Malignant tumours arising from epidermal cysts are rare [1, 2, 3, 4, 5]. The incidence of tumours originating from epidermal cysts is estimated at around 1% in the literature, with about 70% of them being squamous cell carcinomas and only about 10% of them being basal cell carcinomas [3, 5]. The possible common origin from the infundibular portion of the hair follicle may explain the connection between basal cell carcinoma and epidermal cyst [2, 3]. Dini et al. [2] described a 55-year-old man with a cystic lesion on the back, which had been present for 20 years and had increased in size during the last year. A diagnosis of a basal cell carcinoma arising in an epidermal cyst was made after histological examination. Ikeda and Ono [3] reported the case of a 78-year-old man who presented with small papules on the upper eyelid present for 50 years. One cyst had grown rapidly and had been partially ulcerated for the last few years. Histological examination revealed an irregularly formed cyst and tumour cell nests developing around it. Both cases reported a lesion which had existed for many years but showed recent rapid growth, with histological examination favouring a diagnosis of malignant transformation. In addition, Delacrétaz [1] reported the case of a basal cell carcinoma arising from an epidermoid cyst which had been present for several years in a 65-year-old woman. Similarly in our case, due to the rapid change in size, the otherwise benign-looking lesion was excised and the histopathology report showed basal cell carcinoma arising from an epidermal cyst.

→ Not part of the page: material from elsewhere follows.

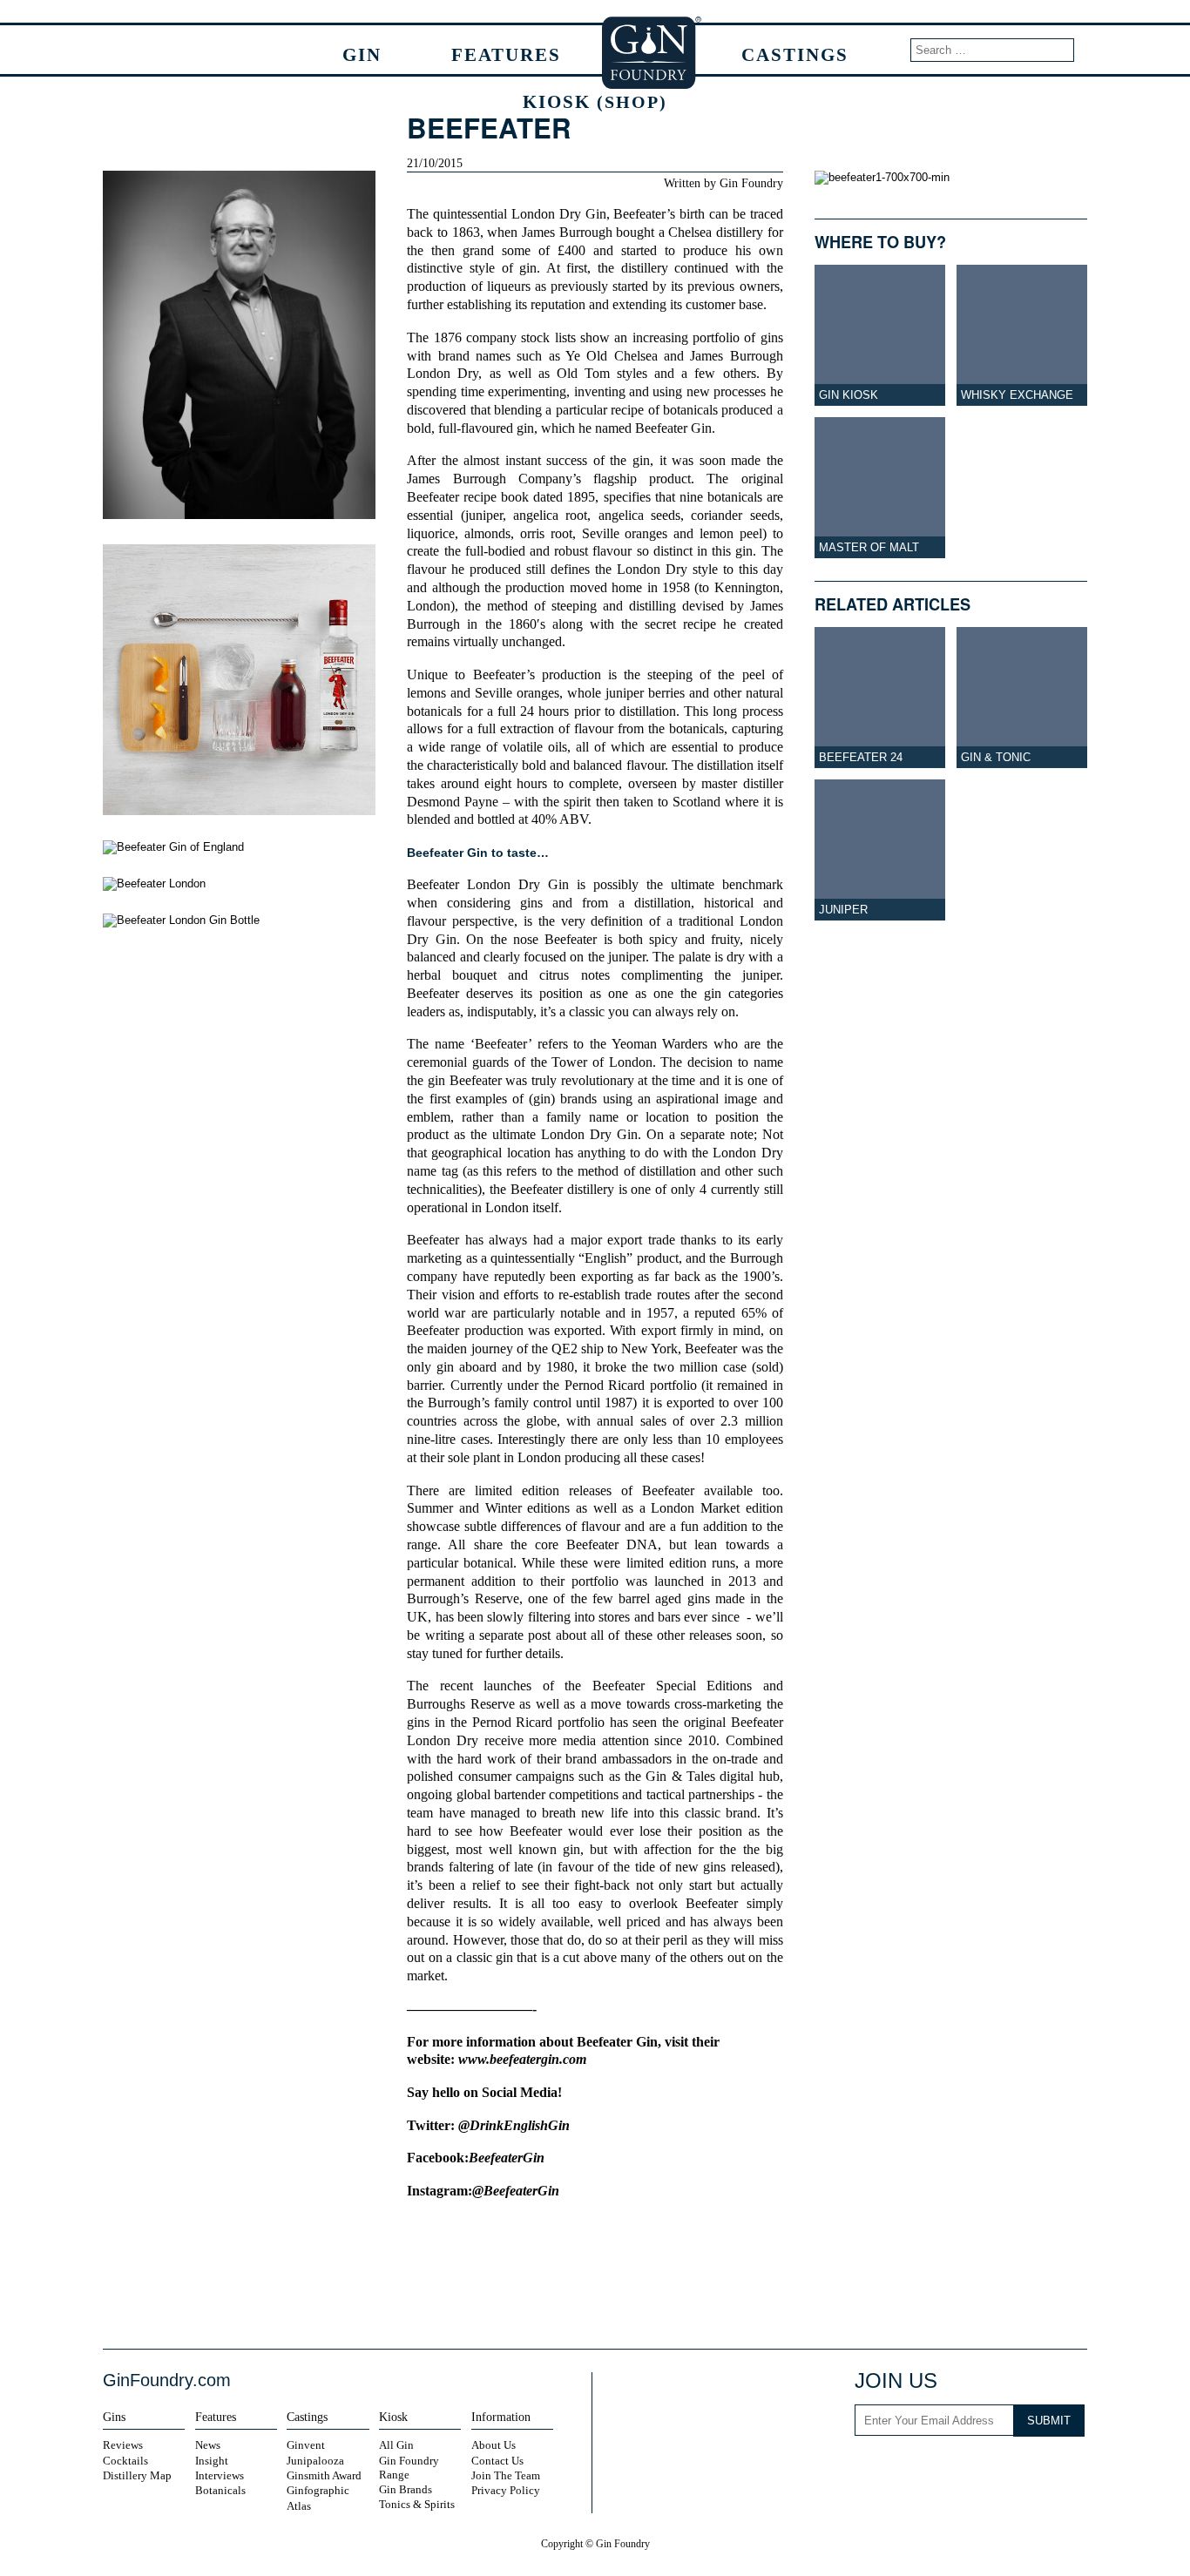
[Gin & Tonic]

Given the lack of specific clinical parameters, a basal cell carcinoma arising from an epidermal cyst may not be recognised, and histological examination of these lesions plays an important role in arriving at a correct diagnosis and, consequently, appropriate management. In most cases complete excision is adequate, and recurrence is reported infrequently.

Policy restrictions implemented over the past few years in order to cut National Health Services costs, for so-called ‘benign’ skin lesions and the revision to the management of ‘clinically harmless’ cysts, with their referral to specialists and surgical excision having been discouraged, made the treatment of such cases a challenge for both general practitioners and dermatologists. This case, however, demonstrates that a history of progressive growth should prompt proper surgical excision and histopathological assessment even when a cyst might appear clinically benign.